[Excerpts from a dataset]
****************

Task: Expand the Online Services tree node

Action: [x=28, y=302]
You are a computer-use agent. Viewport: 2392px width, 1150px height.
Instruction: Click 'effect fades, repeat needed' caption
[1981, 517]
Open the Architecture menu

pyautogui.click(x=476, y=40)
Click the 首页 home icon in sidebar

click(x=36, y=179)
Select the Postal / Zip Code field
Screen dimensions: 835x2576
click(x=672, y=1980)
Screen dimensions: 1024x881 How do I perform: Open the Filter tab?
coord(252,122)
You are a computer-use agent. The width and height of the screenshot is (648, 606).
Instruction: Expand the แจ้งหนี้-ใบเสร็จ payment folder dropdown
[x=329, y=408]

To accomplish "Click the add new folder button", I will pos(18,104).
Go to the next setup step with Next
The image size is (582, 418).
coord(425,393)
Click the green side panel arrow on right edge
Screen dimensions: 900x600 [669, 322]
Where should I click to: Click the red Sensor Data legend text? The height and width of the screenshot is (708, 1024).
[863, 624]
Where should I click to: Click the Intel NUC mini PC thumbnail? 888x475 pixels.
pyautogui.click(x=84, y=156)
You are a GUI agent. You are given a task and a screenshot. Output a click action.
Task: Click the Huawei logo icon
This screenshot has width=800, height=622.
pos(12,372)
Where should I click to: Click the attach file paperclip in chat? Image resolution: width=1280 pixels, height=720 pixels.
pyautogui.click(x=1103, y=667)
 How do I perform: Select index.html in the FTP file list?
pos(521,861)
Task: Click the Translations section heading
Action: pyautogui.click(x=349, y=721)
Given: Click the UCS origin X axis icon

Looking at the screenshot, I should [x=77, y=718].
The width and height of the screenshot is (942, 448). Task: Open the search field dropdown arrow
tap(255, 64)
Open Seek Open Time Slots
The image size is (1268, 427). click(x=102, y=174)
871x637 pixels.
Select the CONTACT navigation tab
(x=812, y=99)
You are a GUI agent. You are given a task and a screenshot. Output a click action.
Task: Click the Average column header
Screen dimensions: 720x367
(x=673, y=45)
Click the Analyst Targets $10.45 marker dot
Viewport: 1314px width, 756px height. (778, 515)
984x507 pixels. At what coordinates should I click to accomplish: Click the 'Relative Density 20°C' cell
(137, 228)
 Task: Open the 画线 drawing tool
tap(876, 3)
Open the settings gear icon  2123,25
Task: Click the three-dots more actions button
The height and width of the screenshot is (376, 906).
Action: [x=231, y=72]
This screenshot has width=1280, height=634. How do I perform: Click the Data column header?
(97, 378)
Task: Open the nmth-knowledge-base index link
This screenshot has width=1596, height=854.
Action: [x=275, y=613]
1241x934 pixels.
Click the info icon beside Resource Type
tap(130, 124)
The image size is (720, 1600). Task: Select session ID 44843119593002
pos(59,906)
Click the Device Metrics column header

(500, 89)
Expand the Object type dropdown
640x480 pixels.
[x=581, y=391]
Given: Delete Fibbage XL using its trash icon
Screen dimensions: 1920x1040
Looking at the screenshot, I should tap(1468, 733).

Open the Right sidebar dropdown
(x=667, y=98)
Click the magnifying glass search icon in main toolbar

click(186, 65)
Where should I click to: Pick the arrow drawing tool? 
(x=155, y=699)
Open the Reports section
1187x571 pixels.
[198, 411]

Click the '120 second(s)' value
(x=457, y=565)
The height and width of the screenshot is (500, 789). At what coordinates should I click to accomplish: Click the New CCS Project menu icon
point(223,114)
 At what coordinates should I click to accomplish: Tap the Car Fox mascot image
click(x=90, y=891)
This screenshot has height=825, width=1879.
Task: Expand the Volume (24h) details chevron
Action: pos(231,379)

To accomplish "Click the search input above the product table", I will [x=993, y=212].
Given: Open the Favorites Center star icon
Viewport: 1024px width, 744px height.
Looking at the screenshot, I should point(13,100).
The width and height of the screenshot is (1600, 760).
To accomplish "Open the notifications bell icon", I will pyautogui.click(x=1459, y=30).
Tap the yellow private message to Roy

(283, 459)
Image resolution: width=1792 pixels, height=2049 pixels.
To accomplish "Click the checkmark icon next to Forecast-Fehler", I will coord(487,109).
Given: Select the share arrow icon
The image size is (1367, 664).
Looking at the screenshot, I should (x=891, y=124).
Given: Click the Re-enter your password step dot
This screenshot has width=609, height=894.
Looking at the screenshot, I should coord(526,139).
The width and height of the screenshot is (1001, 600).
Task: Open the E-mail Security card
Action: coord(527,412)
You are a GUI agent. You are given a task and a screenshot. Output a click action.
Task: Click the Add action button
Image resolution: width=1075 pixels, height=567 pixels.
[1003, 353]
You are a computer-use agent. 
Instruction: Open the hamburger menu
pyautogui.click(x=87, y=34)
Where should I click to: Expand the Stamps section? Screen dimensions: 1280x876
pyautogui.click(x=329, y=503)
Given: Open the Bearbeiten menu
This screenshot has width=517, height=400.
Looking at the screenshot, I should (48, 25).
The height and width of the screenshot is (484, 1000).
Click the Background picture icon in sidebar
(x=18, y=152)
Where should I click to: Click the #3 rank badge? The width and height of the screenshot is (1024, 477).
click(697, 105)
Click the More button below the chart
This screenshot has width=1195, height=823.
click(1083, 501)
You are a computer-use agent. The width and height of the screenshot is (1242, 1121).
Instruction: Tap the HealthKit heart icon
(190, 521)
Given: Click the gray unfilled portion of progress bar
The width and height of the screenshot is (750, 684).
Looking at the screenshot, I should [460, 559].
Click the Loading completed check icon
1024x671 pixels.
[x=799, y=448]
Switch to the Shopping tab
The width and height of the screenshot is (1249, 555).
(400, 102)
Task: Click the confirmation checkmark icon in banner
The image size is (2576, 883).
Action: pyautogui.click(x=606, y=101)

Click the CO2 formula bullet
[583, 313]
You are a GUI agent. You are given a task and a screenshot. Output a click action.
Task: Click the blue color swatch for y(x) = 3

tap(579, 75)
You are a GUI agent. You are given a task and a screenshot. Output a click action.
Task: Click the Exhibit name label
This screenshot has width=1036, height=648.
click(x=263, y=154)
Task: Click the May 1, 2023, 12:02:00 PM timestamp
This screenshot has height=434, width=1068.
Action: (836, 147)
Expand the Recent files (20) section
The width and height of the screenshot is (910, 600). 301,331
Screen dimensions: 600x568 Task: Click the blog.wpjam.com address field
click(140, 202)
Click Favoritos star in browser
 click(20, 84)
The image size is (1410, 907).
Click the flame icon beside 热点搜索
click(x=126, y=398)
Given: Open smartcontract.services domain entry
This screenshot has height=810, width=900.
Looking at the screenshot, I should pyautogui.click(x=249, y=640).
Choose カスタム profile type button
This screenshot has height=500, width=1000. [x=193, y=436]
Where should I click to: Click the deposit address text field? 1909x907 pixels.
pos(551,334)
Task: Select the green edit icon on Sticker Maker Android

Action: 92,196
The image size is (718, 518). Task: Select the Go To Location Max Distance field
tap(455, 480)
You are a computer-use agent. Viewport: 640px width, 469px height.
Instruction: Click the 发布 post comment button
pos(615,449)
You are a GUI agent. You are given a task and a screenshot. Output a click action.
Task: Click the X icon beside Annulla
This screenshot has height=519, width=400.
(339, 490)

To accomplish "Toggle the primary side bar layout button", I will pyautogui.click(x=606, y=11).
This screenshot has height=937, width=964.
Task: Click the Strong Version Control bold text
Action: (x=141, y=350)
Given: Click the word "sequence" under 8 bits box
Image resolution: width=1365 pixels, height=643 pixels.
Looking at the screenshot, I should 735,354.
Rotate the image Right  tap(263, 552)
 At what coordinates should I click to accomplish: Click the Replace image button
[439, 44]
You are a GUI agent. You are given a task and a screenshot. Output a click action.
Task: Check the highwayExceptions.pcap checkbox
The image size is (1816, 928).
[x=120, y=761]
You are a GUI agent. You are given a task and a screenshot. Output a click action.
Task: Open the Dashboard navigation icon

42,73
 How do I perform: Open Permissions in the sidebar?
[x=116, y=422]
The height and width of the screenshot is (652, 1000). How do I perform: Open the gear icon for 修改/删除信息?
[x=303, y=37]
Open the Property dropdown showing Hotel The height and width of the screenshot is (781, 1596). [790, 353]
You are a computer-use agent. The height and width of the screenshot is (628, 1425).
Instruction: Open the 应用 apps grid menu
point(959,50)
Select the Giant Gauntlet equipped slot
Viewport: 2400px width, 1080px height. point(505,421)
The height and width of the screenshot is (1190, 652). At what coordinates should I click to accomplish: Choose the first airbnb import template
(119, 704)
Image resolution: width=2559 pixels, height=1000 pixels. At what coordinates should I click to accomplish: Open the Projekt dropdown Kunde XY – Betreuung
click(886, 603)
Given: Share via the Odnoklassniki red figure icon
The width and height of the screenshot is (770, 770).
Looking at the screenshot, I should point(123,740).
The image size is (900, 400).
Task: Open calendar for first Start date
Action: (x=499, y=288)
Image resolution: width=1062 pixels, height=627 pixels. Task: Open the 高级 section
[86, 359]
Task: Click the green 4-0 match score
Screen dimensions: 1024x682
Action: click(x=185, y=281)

****************

THE TASK: What is asked for is an exact copy of the lines above from the one containing "At what coordinates should I click to accomplish: Tap" through the one containing "Given: Open the Favorites Center star icon", and only those.

OUTPUT FOR THIS EXERCISE:
 At what coordinates should I click to accomplish: Tap the Car Fox mascot image
click(x=90, y=891)
This screenshot has height=825, width=1879.
Task: Expand the Volume (24h) details chevron
Action: pos(231,379)

To accomplish "Click the search input above the product table", I will [x=993, y=212].
Given: Open the Favorites Center star icon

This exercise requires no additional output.